== Requirement 1 ==
Return the text of the discussion on dialectical materialism, starting with "Don’t worry about" and going on through "words and ideas?".
== Requirement 2 ==
Resume the discussion on dialectical materialism by writing what follows its final line.

== Provided text ==
%%

I was reading an easy primer on dialectical materialism. I didn’t get far because a nagging in the back of my mind telling me the foundation was unsteady.
I don’t have the original article handy, but they’d posited that idealism and materialism are fundamental opposites (before presenting arguments).
My question is: “why not both”? We have space & time and (as far as I know) nobody says one is the product of the other. Why couldn’t the material and the idea be like orthogonal axis? Or why couldn’t you posit that all is the ideals of some greater thing, appearing as material to us?
I guess I’m looking for a stronger foundation for materialism. I think valuable insights could be gleaned from it, but I don’t trust it’s foundations enough to use it.
This is liberal arrogance. Don’t worry, most of us educated in the Western system were brought up this way. It took me years to get through mine.
The answer is: be humble, your trust is not necessary for you to learn about materialism, you have no place worrying about USING it yet when haven’t even spent the requisite time learning about it.
An ananolgy might be an undergraduate dismissing linguistics after a primer on Wittgenstein. They never read a full text of Wittgenstein, they never read the debate between and among linguists, and they never struggled to understand what was actually being said. They just used their naiive undergrad vibes to be like " that sounds dumb" and ignored it for years, or forever.
You don’t have the privilege of us trying to convince you because you haven’t bothered to spend the time reading and learning enough to even make a meaningful post on the topic.
Don’t worry about whether or not you trust it. Go in humbly, learn, evaluate it, get deep, keep questioning it, read the debates. Don’t ask for vibes to counter your vibes.
No investigation, no right to speak.
Do you think your thoughts shape the world around you? Not your perception of the world, but the world itself. Do you see people as disconnected individuals who choose to create and destroy relations between them as they see fit? Do you believe that a hungry, oppressed mob can be placated by words and ideas?
Or, do you think your thoughts are shaped by the world around you? Do you see everyone as connected (whether they recognise it or not) and influencing each other? Do you believe that a hungry, oppressed mob can’t be placated by words and ideas, only food and the end of oppression?
I guess I’m looking for a stronger foundation for materialism.
You mean other then the material reality you occupy and that you can change using your physically body?
Maybe it would be easier to explain things to you if you told us what your understanding of materialism and idealism is. The two are actually opposites and can in no way coexist. Well, they can “coexist” as well as oil and water can be mixed together.
You might try Georges Politzer’s Elementary Principles of Philosophy.
yessss politzerbros
I can highly recommend this introduction to diamat. It’s a very accessible and explanation of what dialectical materialism is and why it’s the opposite of idealism https://dashthered.medium.com/marxism-for-normal-people-dialectical-materialism-deb5034685a4
I’m interested in the essay you were reading if you have the link.

%%

== Given information ==
%%

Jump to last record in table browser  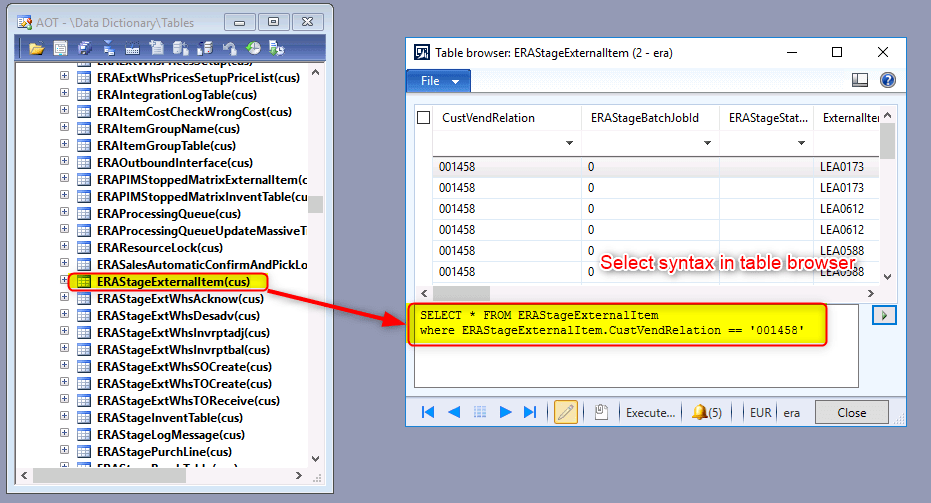click(x=531, y=412)
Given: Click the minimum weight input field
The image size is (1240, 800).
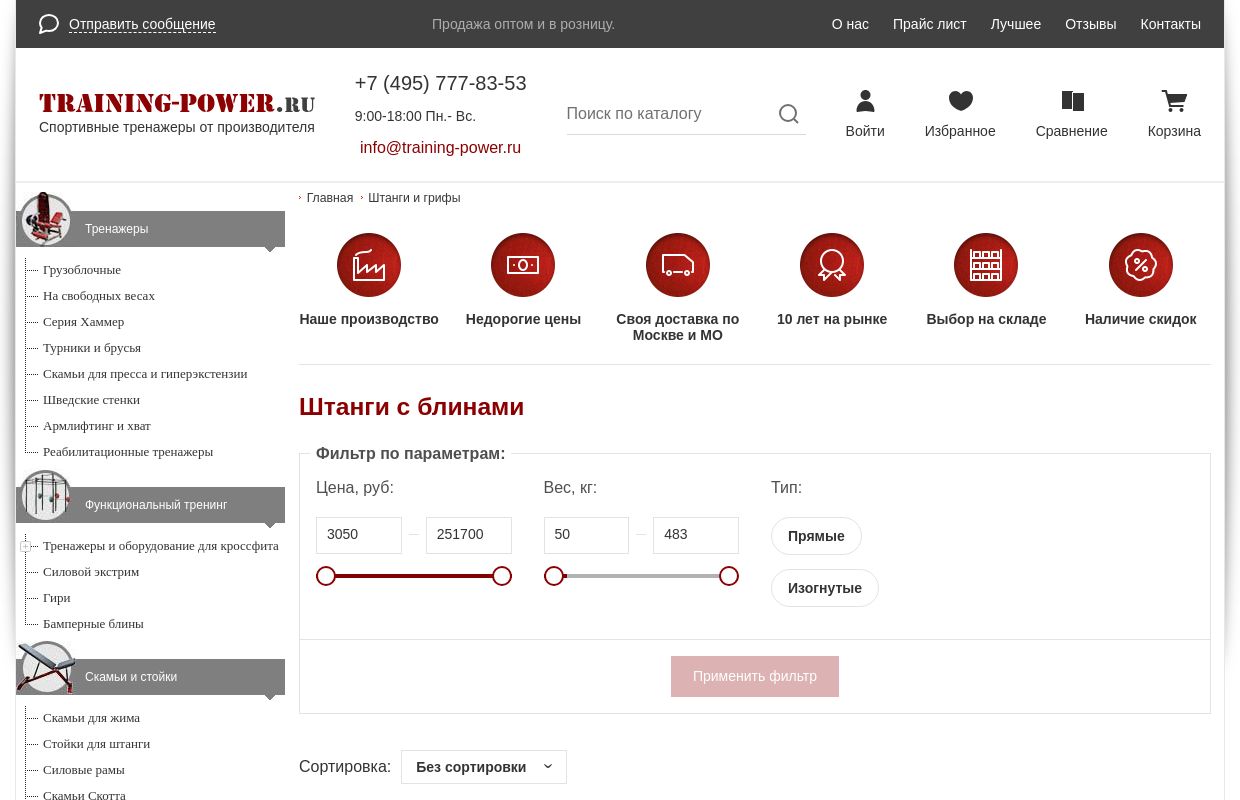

%%

== Expected output 1 ==
Don’t worry about whether or not you trust it. Go in humbly, learn, evaluate it, get deep, keep questioning it, read the debates. Don’t ask for vibes to counter your vibes.
No investigation, no right to speak.
Do you think your thoughts shape the world around you? Not your perception of the world, but the world itself. Do you see people as disconnected individuals who choose to create and destroy relations between them as they see fit? Do you believe that a hungry, oppressed mob can be placated by words and ideas?

== Expected output 2 ==
I think at this time you’re too early into it to form a definitive conclusion. This will come later but essentially we know materialism is correct over idealism because we can disprove idealism with materialism but idealism cannot disprove materialism with its own tools. Hence the answer to the fundamental problem of philosophy, which is whether materialism or idealism is correct, shows that it is materialism that is correct.
But it helps to strengthen the things one learns to challenge them and think of ways in which the premise could be proven wrong. So I think the first question would be in which ways do you think materialism and idealism can be used side by side?
The view that idealism and materialism are or could be compatible is idealism. You can’t see that if you don’t investigate materialism. All you will have before then is an idealist framework, through which everything will and must look like it supports or can support idealism.
Idealism =/= ideas
Ideas can be a material force, can e.g. motivate workers to organise a mass protest or revolution. Our the architect first has an idea for a house and then this idea, coupled with very material labour and resources can be brought into existence. But there’s absolutely zero possibility of the architect’s plans coming to fruition just because she has thought them up.
Having a mere idea does not make it real. For example, thinking that idealism and materialism are compatible has no effect whatsoever on their compatibility.
Or why couldn’t you posit that all is the ideals of some greater thing, appearing as material to us?
Because this is not a materialist argument. It is pure idealism. It is the kind of faux materialism of religion, which today cannot avoid acknowledging that the material world exists but insists that an ideal God must still be behind it all.
Space and time are not affected by what you or anyone else thinks of them. Idealism suggests that they are or could be so affected. Materialism insists that they are not.
If you’re interested in space and time, maybe read Lefebvre and Harvey first, then come back to materialism. And remember that it’s not just materialism, it’s materialism plus dialectics. Without dialectics, you will be led astray as to what materialism means.
You know you’re not saying anything new. People have been having this debate for centuries. I recommend Lenin’s Materialism and Empirio-criticism for understanding why the two schools can’t mix this way.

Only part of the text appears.